There was an error in my elastic constants for FCC Fe-15Ni-15Cr Alloy, I have now corrected. I put all the scripts here.

[MTEXNewbie]

Hi Ralf,

If I define the Cartesian Tensor crystal symmetry & frame by using the default MTEX import definition, the elastic modulus is still the same. Can I use any one of these two or is there any reason to use the Rüdiger's template one explicitly for Elasticity calculations?

Default MTEX import definition -

CS = crystalSymmetry('m-3m', [3.6599 3.6599 3.6599], 'mineral', 'Iron fcc', 'color', 'light blue')

From Rüdiger's template above -

[Ralf Hielscher]

There is no difference between those lines.

Ralf.

[MTEXNewbie]

Hi Ralf,

In MTEX 5.0.3, using the two (2) crystal symmetries from the above discussion is causing this warning -

Warning: Symmetry missmatch! The following crystal frames

seem to be different

  Iron fcc (m-3m) and Iron fcc (m-3m)

 

> In orientation/transformReferenceFrame (line 34)

  In Test_01 (line 407) 

Now, I have changed the 2nd crystal symmetry definition to the 1st one but still got the same warning message. Additionally, the Young's Modulus pole figure plot is different than MTEX 4.5.2.

Maybe there is some issue regarding having 2 crystal symmetry definitions in the same script??

[Ralf Hielscher]

Hi MTEXNewbie,

I have checked the demo ElasticityTensor.m with MTEX 4.5.2 and MTEX 5.0.3 and found no difference in the scaling of the YoungsModulus.
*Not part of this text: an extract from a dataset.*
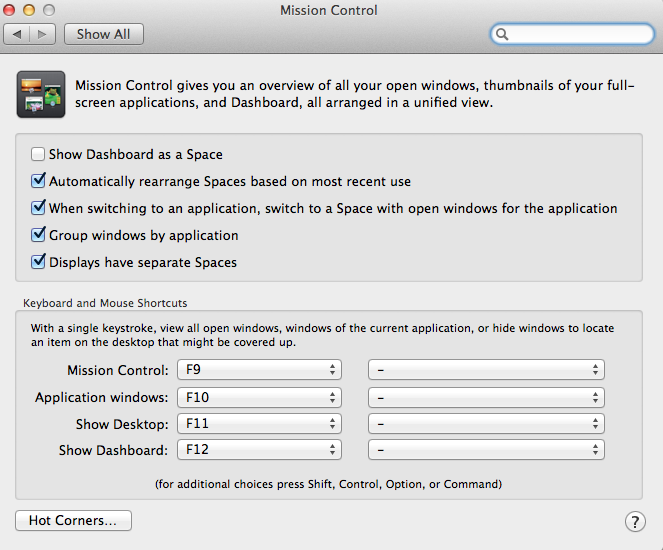This screenshot has width=663, height=550.
Task: Uncheck Displays have separate Spaces
Action: click(x=38, y=262)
Could you therefore provide a reduced code that show up the difference.

Ralf.

[MTEXNewbie]

The actual value of Young's modulus is correct (~197 GPa). Perhaps this is causing the problem?

% set some colormap well suited for tensor visualisation

setMTEXpref('defaultColorMap',blue2redColorMap);

figure

plot(C,'PlotType','YoungsModulus','complete','upper');

mtexColorbar

[MTEXNewbie]

Hi Ralf,

Here is the code I am using to get Young's modulus, but the pole figure shows a high value of E in MTEX 5.0.3. Would it be possible for you to comment on what is going wrong?

Edit:

I have found out what is causing the problem.

If I use plot(C,'PlotType','YoungsModulus','complete','upper') than E is higher. But if I use plot(C.YoungsModulus,'complete','upper') from this example then E is correct - https://mtex-toolbox.github.io/files/doc/ElasticityTensor.html#5

Is that a bug or the second code is a new addition?